The painted goats were due to go on display on the arm of the Crown Pier at the arts Seafront Sunday on 7 June, with a raffle for the public to try to win a painted goat, then from 8 June until the beginning of September they were to be displayed around the island. But with 14 of the 52 goats being painted by schools and schools only just going back, as well as the current general uncertainty, the decision was made to postpone.

Autism Guernsey fundraising manager Mandy Morris said it would be something to look forward to next year.

‘Unfortunately, we have made the difficult decision to postpone the goat trail until May 2021,’ she said.

‘This is due to the uncertainty of everything.’

Local businesses and individuals were invited to sponsor and name a goat and when they arrived in March they were collected by the local artists, clubs and community groups, schools, charities and day centres that will be decorating them.

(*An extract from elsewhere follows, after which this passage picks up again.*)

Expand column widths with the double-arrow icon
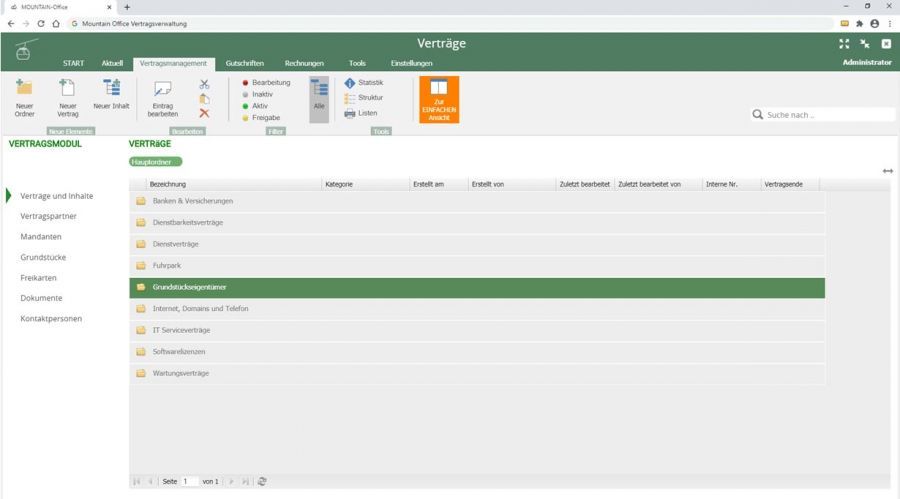 pyautogui.click(x=888, y=171)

They will be fitted to plinths made by the prison inmates, Paul’s Joinery, R & D De Jersey and R.H. Le Tissier, with plaques, supplied by Dowding Signs, detailing the names of the goat, sponsor and designer or painter fixed to these.

Mrs Morris added that they had provisionally booked Government House for spring next year for a drinks reception for the sponsors and possibly the artists, with the Autism Guernsey goat going on public display on Liberation Day 2021 as part of the raffle competition to win it.

A goat trail, with the painted goats, will then commence in May around the island until the end of August, concluding with an auction in September to raise funds for Autism Guernsey and GALP to continue carrying out the vital work they do supporting individuals impacted by autism and adults with literacy difficulties.